If you want a classic country tone, the equation is easy: a Fender Telecaster and a Fender amp. It’s the setup guitarists used to record the classic tones on all the old Johnny Cash, Merle Haggard, or Hank Williams albums. I could stop the article here, but I’ll throw a bone to players with more diverse setups. Fortunately, there is more than one way to nail the classic country tone and here are ideas to get you there.
For guitars, the key is a low gain, single coil bridge pickup to preserve a clean tone with minimal distortion. Most humbucking pickups have too much gain and are too dark for the sharp pop and clarity necessary in country music. A good-quality Tele and Strat-style guitar in the bridge position with the tone knob in the full treble position work best, however, there are other potential options. Gretsch guitars with Filter’Tron pickups or even a six-string Rickenbacker both set to the bridge pickups can serve up ample twang that compliments the style well.
In amps, clean tone is important as well. A high quality single channel amp is sufficient or if you have a multi-channel amp, use the cleanest channel. There are scores of amps with Fender-style, 6L6 and 6V6-based circuits that can get the desired tone with little trouble, however many other country guitar players also use British-voiced EL-84 amps including the Vox AC30, Matchless HC-30, Dr. Z Maz series, and others. Dialed up clean, these amps have a snappy brittleness that is perfect for this style of playing. Their tube rectifiers also help compress notes on their own so a compression pedal isn’t necessary.
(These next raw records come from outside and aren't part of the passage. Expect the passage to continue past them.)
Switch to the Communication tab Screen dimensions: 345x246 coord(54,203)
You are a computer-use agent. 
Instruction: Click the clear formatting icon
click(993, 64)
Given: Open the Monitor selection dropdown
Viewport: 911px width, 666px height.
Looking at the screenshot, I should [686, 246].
Dialing in the tone, think clean, bright, and punchy. Dial back the distortion as much as possible and push the treble and bass to close to max then dial them back to taste depending on the characteristics of your amp. The midrange is somewhat scooped, but the bass is important to give the tone a beefy fullness when riffing on the low E string.
Adding reverb, compression, and delay can all enhance the basic country tone attainable from the guitar and amp. If your amp has a built-in spring reverb, adding a touch of reverb can really add dimension to the tone. However, use reverb sparingly as too much can swallow your notes and the clarity of your playing will suffer.
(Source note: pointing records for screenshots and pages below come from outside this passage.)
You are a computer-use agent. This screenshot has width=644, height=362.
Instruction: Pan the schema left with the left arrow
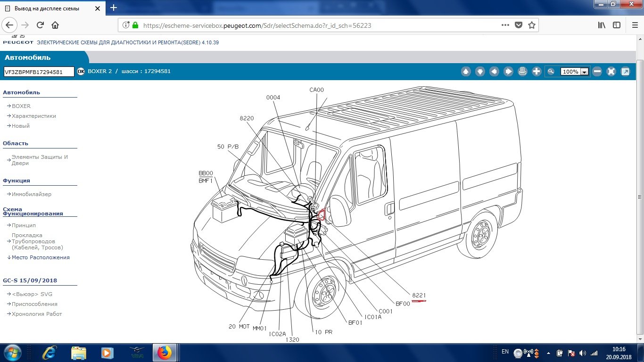[494, 72]
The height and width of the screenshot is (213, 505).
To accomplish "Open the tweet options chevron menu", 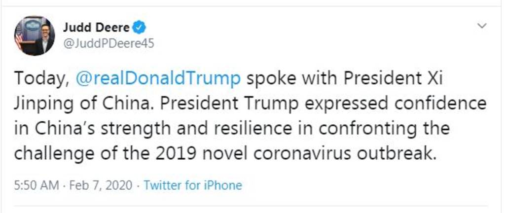I will pos(483,26).
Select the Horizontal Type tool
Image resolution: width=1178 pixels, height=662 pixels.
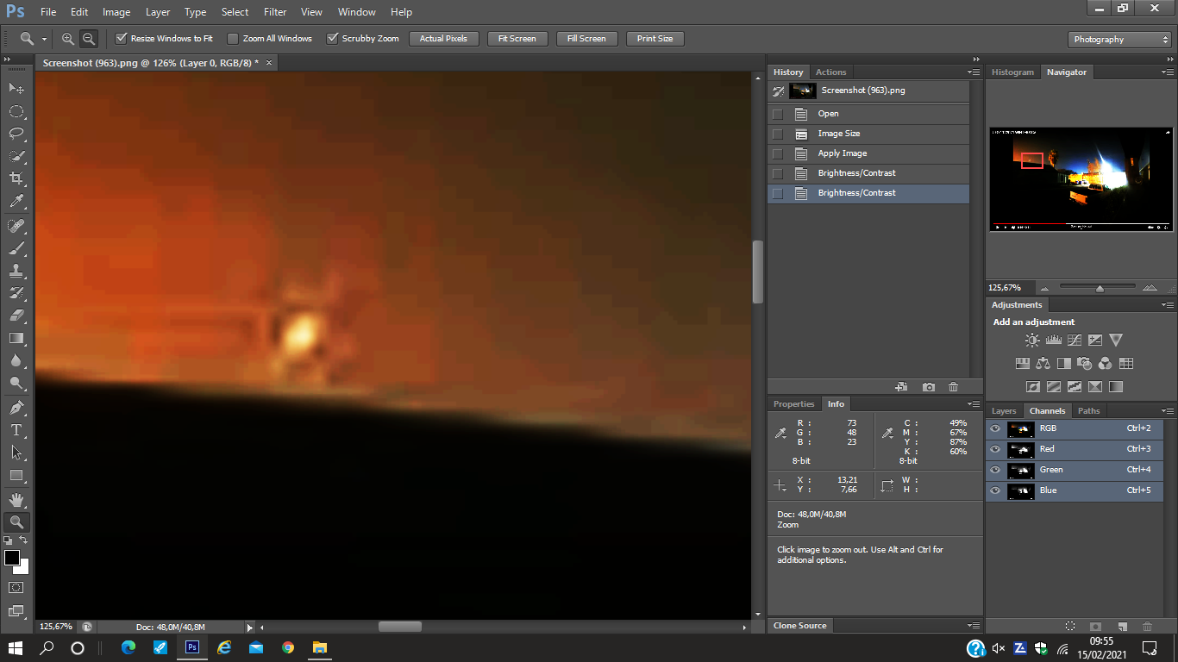[x=16, y=429]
Compression helps smooth out uneven notes, fattens tone, and adds a glassy almost hi-fi sheen that is reminiscent of steel pedal guitar. It will come in handy for players who are new to country techniques like snapping and popping. Compression will dampen inconsistencies and maintain an even volume and dynamics in all the notes. Additionally, compression can help increase sustain that may be lost using the cleaner settings of your amp.
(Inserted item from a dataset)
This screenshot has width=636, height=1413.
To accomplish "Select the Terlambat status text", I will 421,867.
Adding a quick slap back delay can add dimension and depth to your sound. Setting a digital delay to a 100 milliseconds with one or two repeats should work well. Again, use delay sparingly as longer delay times and more repeats clutter the sound.
More than anything, great country tone comes from superior technique. So, don’t stress over gear. Get the best guitar and amp you can afford, plug, play, and have fun.